A few years earlier he saddled the well-named Buttonhole’s half-sister Red Bloom (Selkirk) to win the Group 1 Fillies’ Mile at two, and she later placed a number of times at that level. Red Bloom twice was in the frame at the Curragh in the Group 1 Pretty Polly Stakes.

Continuing the flower and botany themes, Red Bloom, who later bred the Group 3 winner and Group 1-placed Senator (Frankel), was the best of six winners out of the French classic-placed mare Red Camellia (Polar Falcon). Also trained by a knight, Sir Mark Prescott, Red Camellia was a Group 3 winner at two and beaten only a length when third in the French 1000 Guineas.

Sands Of Mali

Copacabana Sands is the third stakes winner, and one of six stakes performers, from the first crop by Ballyhane Stud’s Sands Of Mali, the Group 1 sprint-winning son of Panis (Miswaki). What a start he made to his career last year with 22 winners, and his second crop of juveniles has already got off the mark this year.

Last year he sired the first and third in the Listed Windsor Castle Stakes at Royal Ascot, while the Group 2 Lowther Stakes runner-up Time For Sandals is surely odds-on to be a stakes winner soon, only denied a Group 3 victory last week at Chantilly by a head.

Joe Foley was inundated with requests to use Sands Of Mali after his fine debut year with runners in 2024, and the sire is typical of the type of stallion the Carlow-man does well with. Ballyhane is a byword for speed, precocity and soundness, and Sands Of Mali is all about speed. He is easy to mate with, being free of Danehill (Danzig), Green Desert (Danzig), Galileo (Sadler’s Wells) and Dubawi (Dubai Millennium) blood. This is a real outcross pedigree.
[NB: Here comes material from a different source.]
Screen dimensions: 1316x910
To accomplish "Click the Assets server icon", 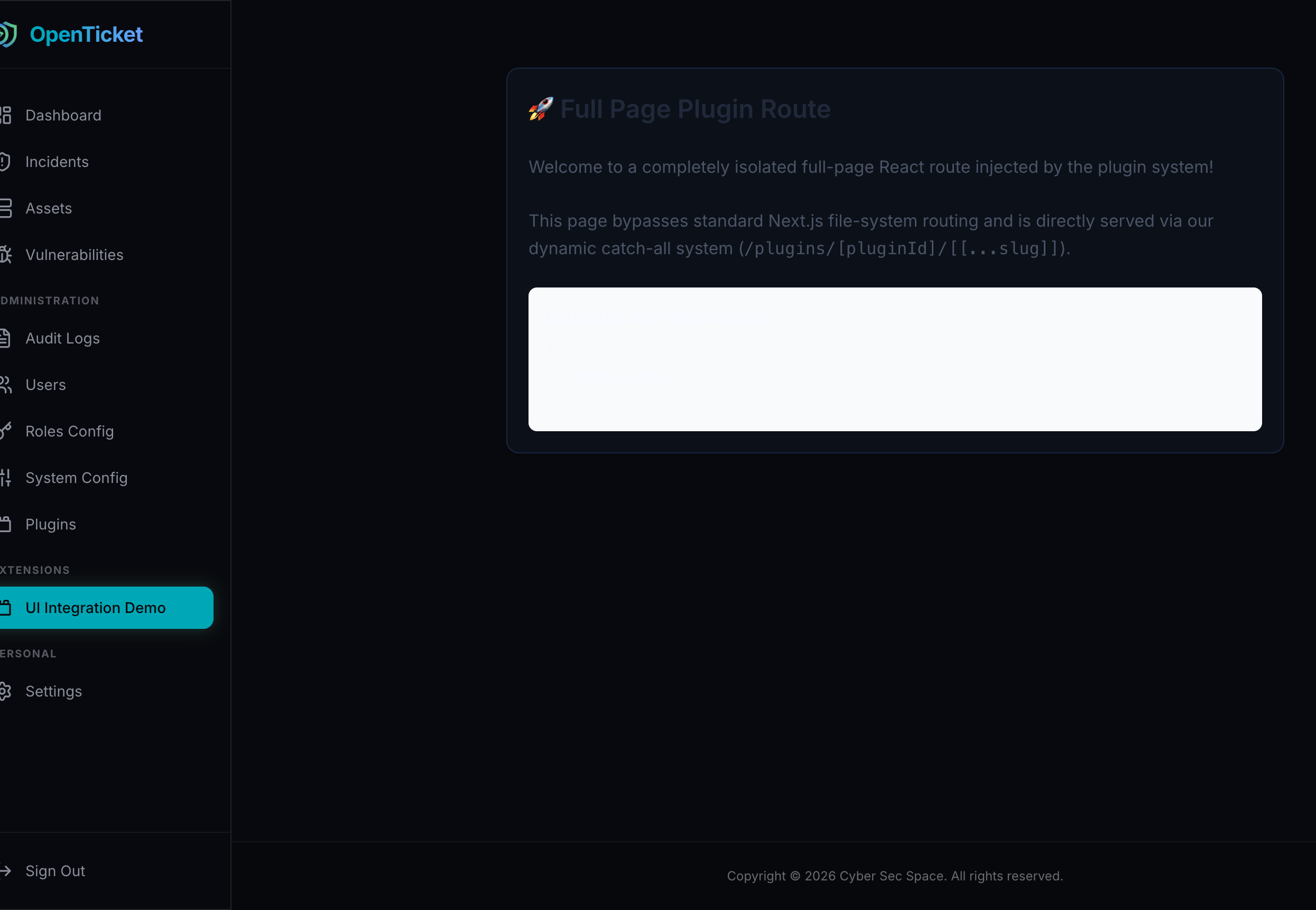I will (5, 208).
Sands Of Mali was Timeform-rated 116 at two after he beat Invincible Army easily in the Group 2 Gimcrack Stakes, and that figure rose to 125 at three. He won a Group 3 sprint in France, the Group 2 Sandy Lane Stakes, was a half-length runner-up to Eqtidaar in the Group 1 Commonwealth Cup, and crowned a great season when he defeated the brilliant Harry Angel by a length in the Group 1 Sprint Cup at Haydock. He was described by his trainer as “a brilliant sprinter, a true Group 1 horse”.